PCR検査、ワクチン接種をGoToトラベルの条件とする声も
PCR検査で陰性の方またはワクチン接種者をGoToトラベルの支援対象にすべきだという意見が、旅行事業者などから上がっています。
これについて観光庁長官は4月23日の会見で、観光需要回復の前提として、旅行する環境を安心安全なものに整える必要があるという観点から、PCR検査についても部内で議論を行っていることを明らかにした上で、「現在のPCR検査の供給能力、検査能力等を勘案するとGoToというものの中でどこまでそれを取り入れるのが、実際に出来るのかという課題があると、直感的には感じています。」と述べました。

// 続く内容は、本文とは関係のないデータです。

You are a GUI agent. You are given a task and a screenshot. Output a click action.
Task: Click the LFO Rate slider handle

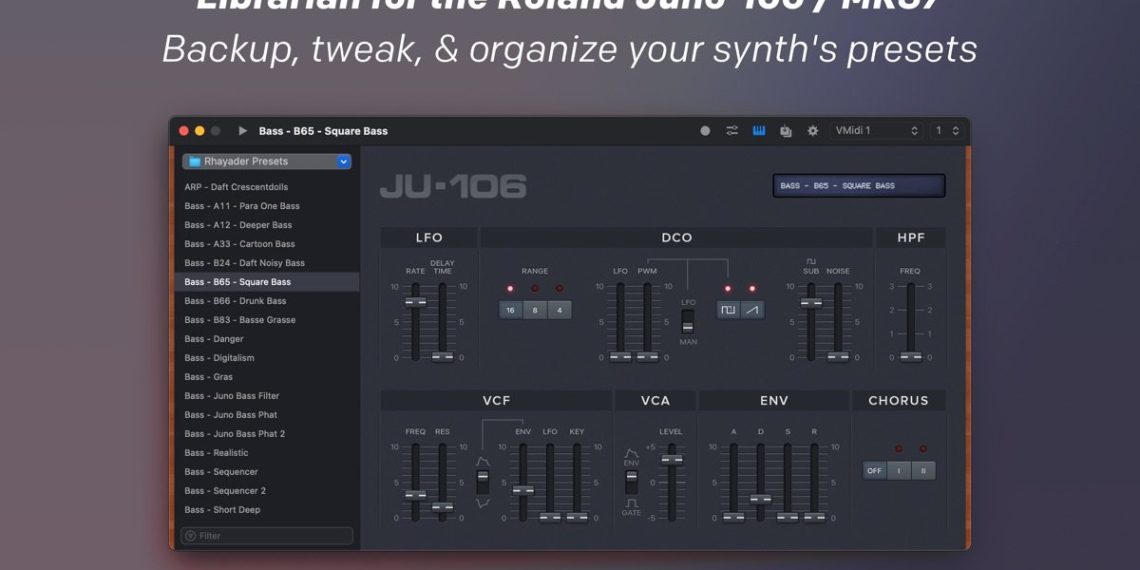[415, 301]
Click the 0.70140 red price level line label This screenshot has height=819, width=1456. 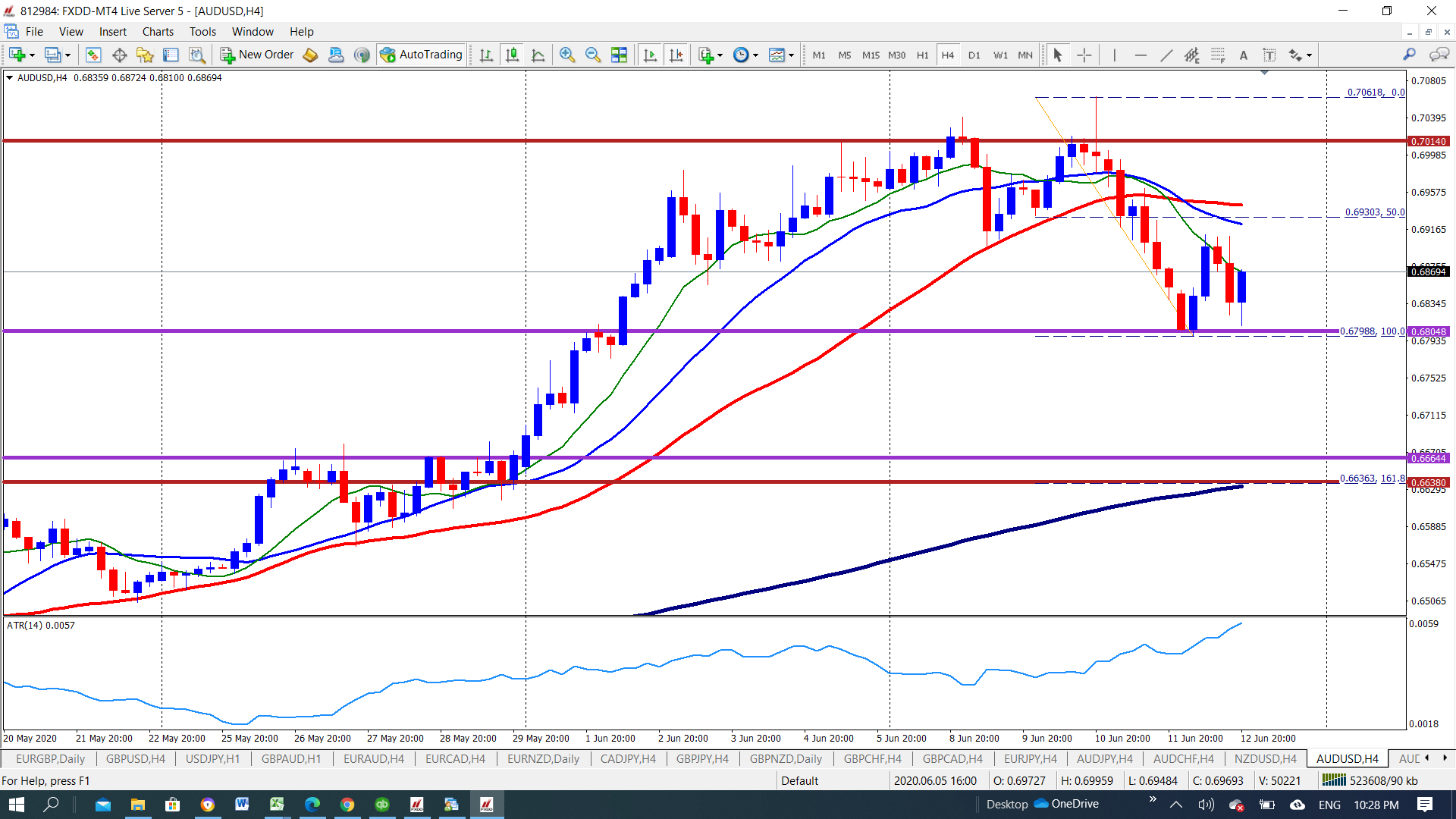tap(1429, 141)
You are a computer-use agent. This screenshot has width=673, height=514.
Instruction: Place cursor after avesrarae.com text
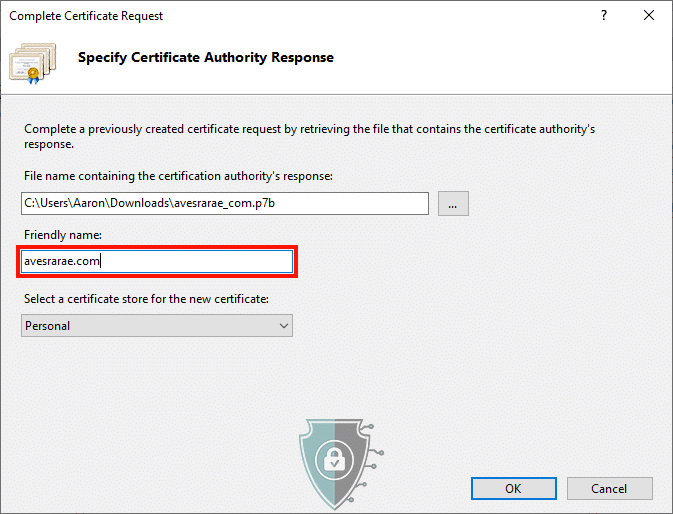pyautogui.click(x=103, y=262)
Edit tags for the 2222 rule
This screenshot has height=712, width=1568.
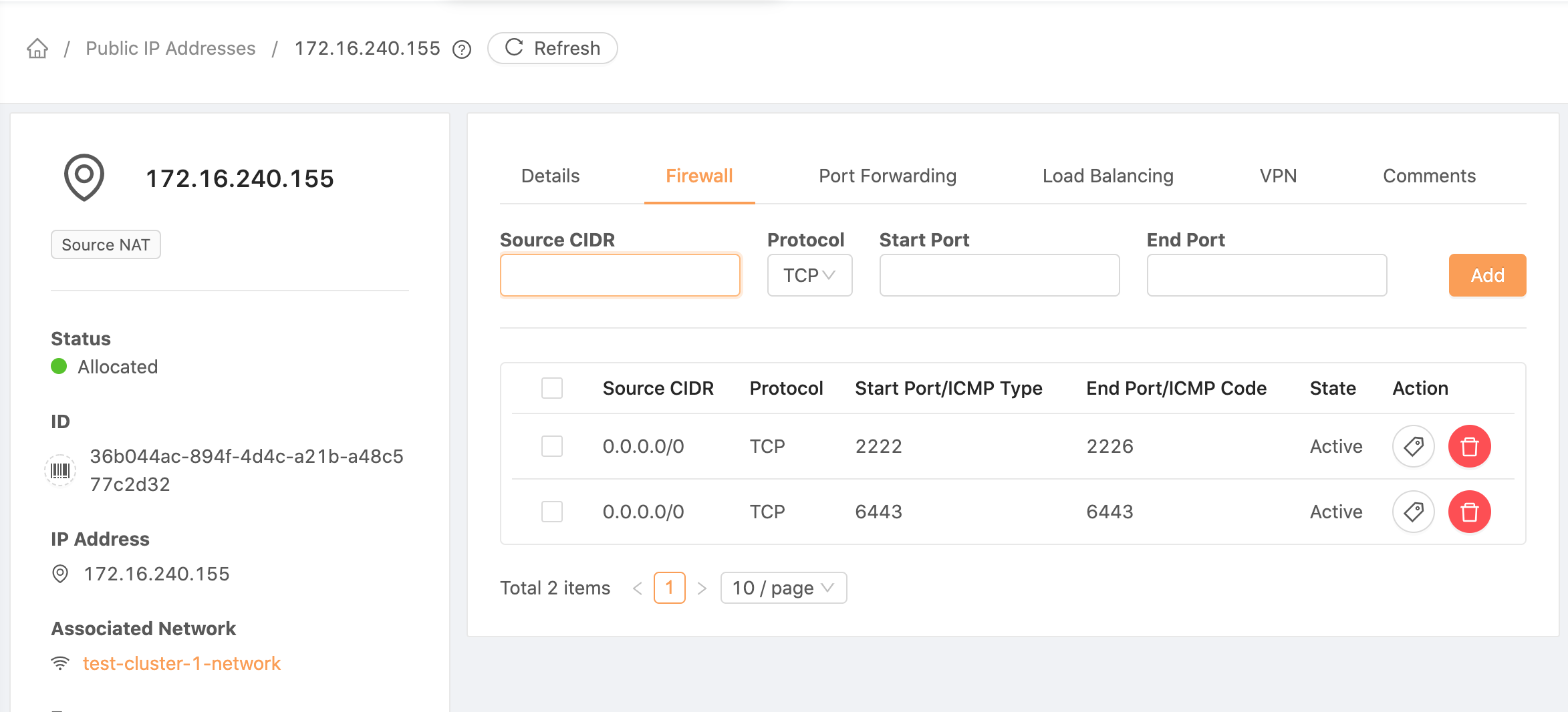[x=1413, y=446]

ワクチンについては、「まだまだワクチンの接種率がこういう状況なものですから、この状況でその議論をするには、まだ少し早いのかなと。」とする一方で、国際旅行も含めて旅行需要の活性化のために重要であるとの考えを示しました。尚、政府はワクチンの接種有無を国内移動の対象条件とすることについては、否定的な姿勢を見せています。
GoToトラベルの予算消化状況は?
5月18日時点までに、旅行代金の割引と地域共通クーポン券のための給付金として約6,200億円支出済で、GoToトラベルの割引支援を受ける旅行商品のために約7,200億円を旅行会社や宿泊施設に配分しています。これの地域共通クーポンのための予算等を合計すると約1兆350億円を事実上使用しています。
GoToトラベルのキャンセル補填額については、5月17日時点で申請総額は1,400億円以上で、支払総額は約1,202億円です。
地域観光事業支援の予算として3,300億円を計上しているものの、実際の支出は事業終了後に補助金額を確定するため、現時点での支出はありません。
GoToトラベルについては、1兆円を大きく超える予算が残っています。
今後も、GoToトラベルや県民割について、最新の動向をチェックし、お届けします。